The switched-mode power supply of claim 1, wherein the flyback converter further includes a synchronous rectifier electrically coupled to the secondary planar coil winding and being switched to allow or block a current flowing through the secondary planar coil winding.
An electronic device charger including the switched-mode power supply of claim 1.
The electronic device charger of claim 9, wherein the primary and secondary planar coil windings are disposed on one or more planar substrates.
The electronic device charger of claim 10, wherein the one or more planar substrates include one or more printed circuit boards.
The electronic device charger of claim 9, wherein the primary planar coil windings are surrounded in upper and lower sides by secondary coil windings.
The electronic device charger of claim 9, wherein the flyback converter further includes a clamper circuit for shifting an input voltage supplied to the transformer.

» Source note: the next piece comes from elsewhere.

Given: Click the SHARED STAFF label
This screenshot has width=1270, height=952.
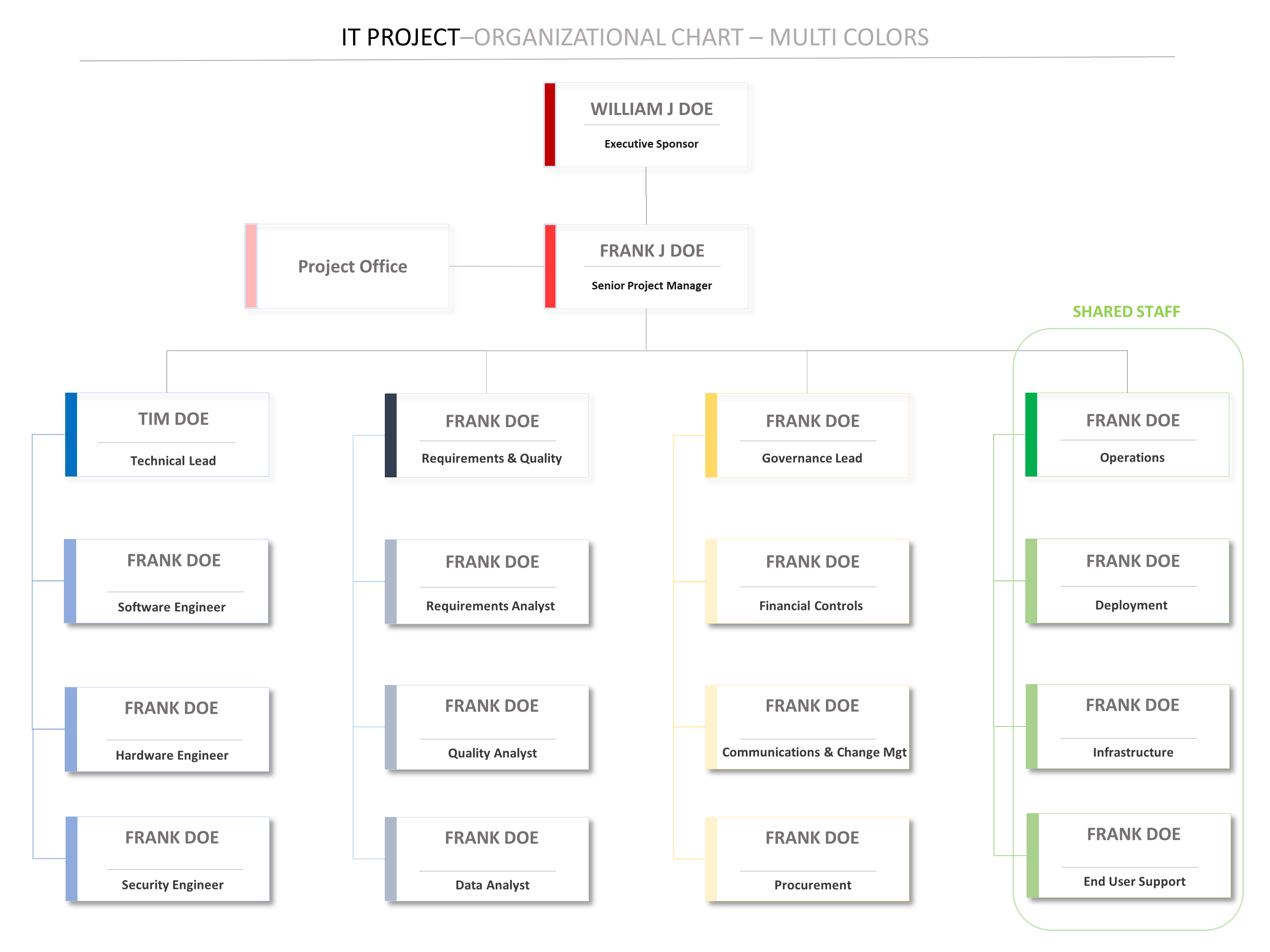Looking at the screenshot, I should [x=1126, y=311].
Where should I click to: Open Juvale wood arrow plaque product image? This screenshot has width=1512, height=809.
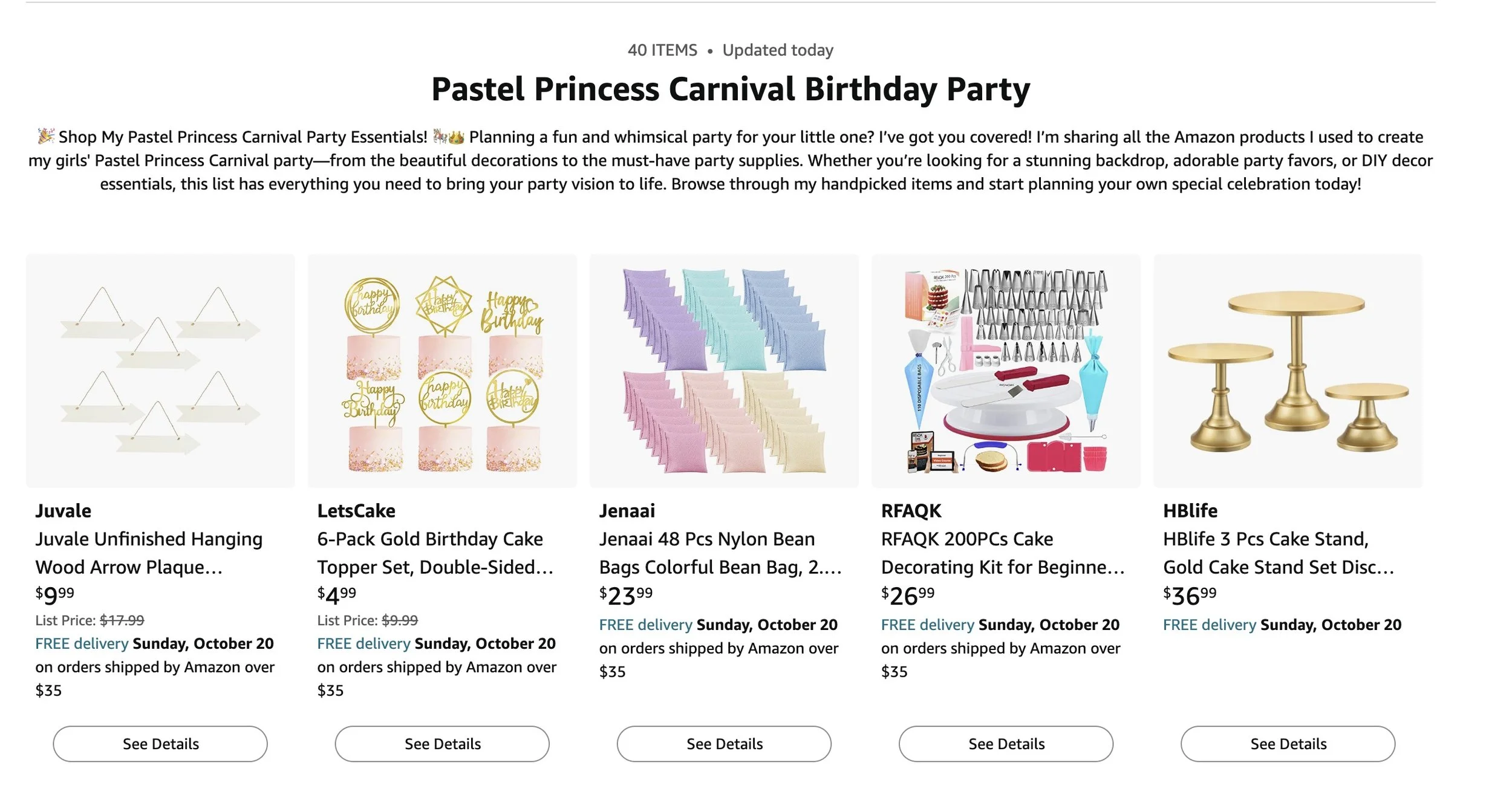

The electronic device charger of claim 9, wherein the flyback converter further includes an output capacitor for storing power from the transformer in an off-state.
The electronic device charger of claim 9, wherein the flyback converter further includes a primary switch electrically coupled to the primary planar coil winding and being switched to allow or block a current flowing through the primary planar coil winding.
The electronic device charger of claim 9, wherein the flyback converter further includes a synchronous rectifier electrically coupled to the secondary planar coil winding and being switched to allow or block a current flowing through the secondary planar coil winding.
An AC-to-DC converter including the switched-mode power supply of claim 1.
The AC-to-DC converter of claim 17, wherein the primary and secondary planar coil windings are disposed on one or more planar substrates.
The AC-to-DC converter of claim 18, wherein the one or more planar substrates include one or more printed circuit boards.
The AC-to-DC converter of claim 17, wherein the primary planar coil windings are surrounded in upper and lower sides by secondary coil windings.
The AC-to-DC converter of claim 17, wherein the flyback converter further includes a clamper circuit for shifting an input voltage supplied to the transformer.
The AC-to-DC converter of claim 17, wherein the flyback converter further includes an output capacitor for storing power from the transformer in an off-state.
The AC-to-DC converter of claim 17, wherein the flyback converter further includes a primary switch electrically coupled to the primary planar coil winding and being switched to allow or block a current flowing through the primary planar coil winding.
The switched-mode power supply of claim 1, wherein the flyback converter further includes a synchronous rectifier electrically coupled to the secondary planar coil winding and being switched to allow or block a current flowing through the secondary planar coil winding.